Introduction: conservation and mobile peoples (In: Conservation and Mobile Indigenous Peoples: Displacement, Forced Settlement, and Sustainable Development)
Dawn Chatty , Marcus Colechester
The close of the twentieth century has witnessed an upsurge in international concern about people's impact on the natural environment. As pressure on natural resources has intensified, the conventional means of protecting habitat and preventing species extinctions, through the establishment of 'protected areas', has increasingly come into question. Conventional conservation approaches have been accused of ignoring the wider forces causing environmental damage and, even, of being part of the same mind-set, which imposes land use categories from the 'top-down', classifying lands as protected areas or zones. This, say the critics, has only legitimized and encouraged unsustainable land use outside protected areas, placing further pressure on natural resources and the beleaguered protected areas them-selves.
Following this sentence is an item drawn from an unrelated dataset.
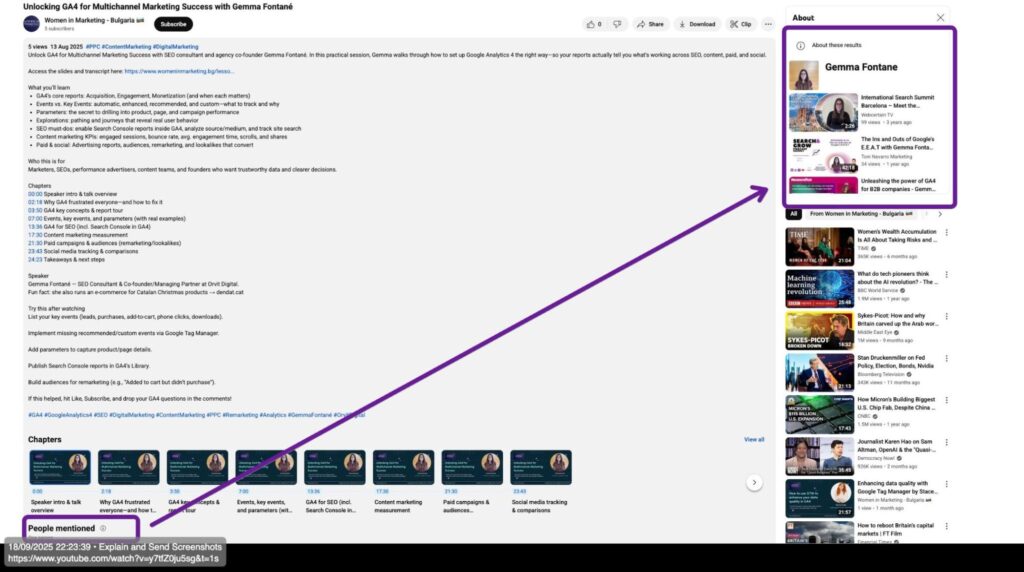Open the three-dot more actions menu
The image size is (1024, 572).
(768, 24)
Some have, thus, demanded broader changes in national and global economies and focused attention on the underlying causes of environmental destruction - social injustice, the lack of secure land tenure, the enclosure of the commons, consumerism, the rise of corporations, global trade, and government collusion or indifference (WRM 1990; IUCN 1991; Colchester and Lohmann 1993; Ecologist 1993; Verolme and Moussa 1999; Barraclough and Ghimire 2000; Wood et al. 2000).